In October 2025, Qualtrics announced the acquisition of Indiana-based healthcare-focused technology company Press Ganey for $6.75 billion, including debt, making it the company's largest acquisition to date. The acquisition, which was finalized in May 2026, expanded Qualtrics’ healthcare network to include 41,000 facilities using Press Ganey Forsta systems. Qualtrics' acquisition of Press Ganey Forsta was reportedly the largest technology acquisition in Utah history.

On February 3, 2026, Qualtrics named Jason Maynard its new CEO and appointed Maynard to its board of directors.
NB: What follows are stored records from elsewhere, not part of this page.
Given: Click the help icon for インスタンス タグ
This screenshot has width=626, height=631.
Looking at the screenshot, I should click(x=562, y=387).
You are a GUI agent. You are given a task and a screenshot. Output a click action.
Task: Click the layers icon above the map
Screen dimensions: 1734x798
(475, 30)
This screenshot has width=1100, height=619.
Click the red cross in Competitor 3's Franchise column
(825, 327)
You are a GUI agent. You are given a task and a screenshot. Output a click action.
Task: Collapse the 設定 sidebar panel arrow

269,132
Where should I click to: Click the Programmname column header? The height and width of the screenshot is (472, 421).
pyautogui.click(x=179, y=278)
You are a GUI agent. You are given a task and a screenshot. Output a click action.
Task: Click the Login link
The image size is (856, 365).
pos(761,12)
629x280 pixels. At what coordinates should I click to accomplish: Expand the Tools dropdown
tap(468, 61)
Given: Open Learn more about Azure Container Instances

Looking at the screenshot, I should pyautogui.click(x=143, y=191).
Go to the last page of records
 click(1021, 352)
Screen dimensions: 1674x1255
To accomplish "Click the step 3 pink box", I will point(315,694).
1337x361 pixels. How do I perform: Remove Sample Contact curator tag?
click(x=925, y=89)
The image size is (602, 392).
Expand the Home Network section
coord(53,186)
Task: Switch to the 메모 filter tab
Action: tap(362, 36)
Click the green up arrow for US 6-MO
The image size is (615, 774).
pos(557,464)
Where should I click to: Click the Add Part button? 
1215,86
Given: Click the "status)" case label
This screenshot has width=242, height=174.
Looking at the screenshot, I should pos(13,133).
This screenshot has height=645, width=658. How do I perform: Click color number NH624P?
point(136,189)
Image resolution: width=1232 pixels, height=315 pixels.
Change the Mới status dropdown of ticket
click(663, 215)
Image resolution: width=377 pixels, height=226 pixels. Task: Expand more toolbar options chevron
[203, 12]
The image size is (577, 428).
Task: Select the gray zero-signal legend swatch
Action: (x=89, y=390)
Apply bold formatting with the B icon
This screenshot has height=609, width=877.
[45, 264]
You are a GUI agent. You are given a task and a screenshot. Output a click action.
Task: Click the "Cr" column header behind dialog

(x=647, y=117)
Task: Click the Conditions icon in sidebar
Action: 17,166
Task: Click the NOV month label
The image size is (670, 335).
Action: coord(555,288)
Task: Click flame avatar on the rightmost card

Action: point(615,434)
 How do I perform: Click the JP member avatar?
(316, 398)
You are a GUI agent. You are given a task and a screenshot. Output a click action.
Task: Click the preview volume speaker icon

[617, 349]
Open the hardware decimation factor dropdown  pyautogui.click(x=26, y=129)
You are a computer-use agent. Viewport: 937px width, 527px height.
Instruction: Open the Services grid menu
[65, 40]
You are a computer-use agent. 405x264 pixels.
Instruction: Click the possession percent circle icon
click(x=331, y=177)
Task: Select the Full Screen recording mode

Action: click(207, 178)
Maynard, the former executive vice president of revenue operations at Oracle, replaced Jim Whitehurst and Mark Gillett, who became interim co-CEOs after Zig Serafin stepped down as CEO in October 2025.

In March 2026, the PGA Tour named Qualtrics the official tool of its new "Voice of the Gallery" program, part of the Tour's Fan Forward initiative.

At Qualtrics' X4 Experience Management Summit in March 2026, the company introduced new artificial intelligence capabilities, including synthetic consumer panels that allow organizations to simulate how consumers may respond to research questions. The panels were tested by Google, Navy Federal Credit Union, and Dollar Shave Club, among other companies.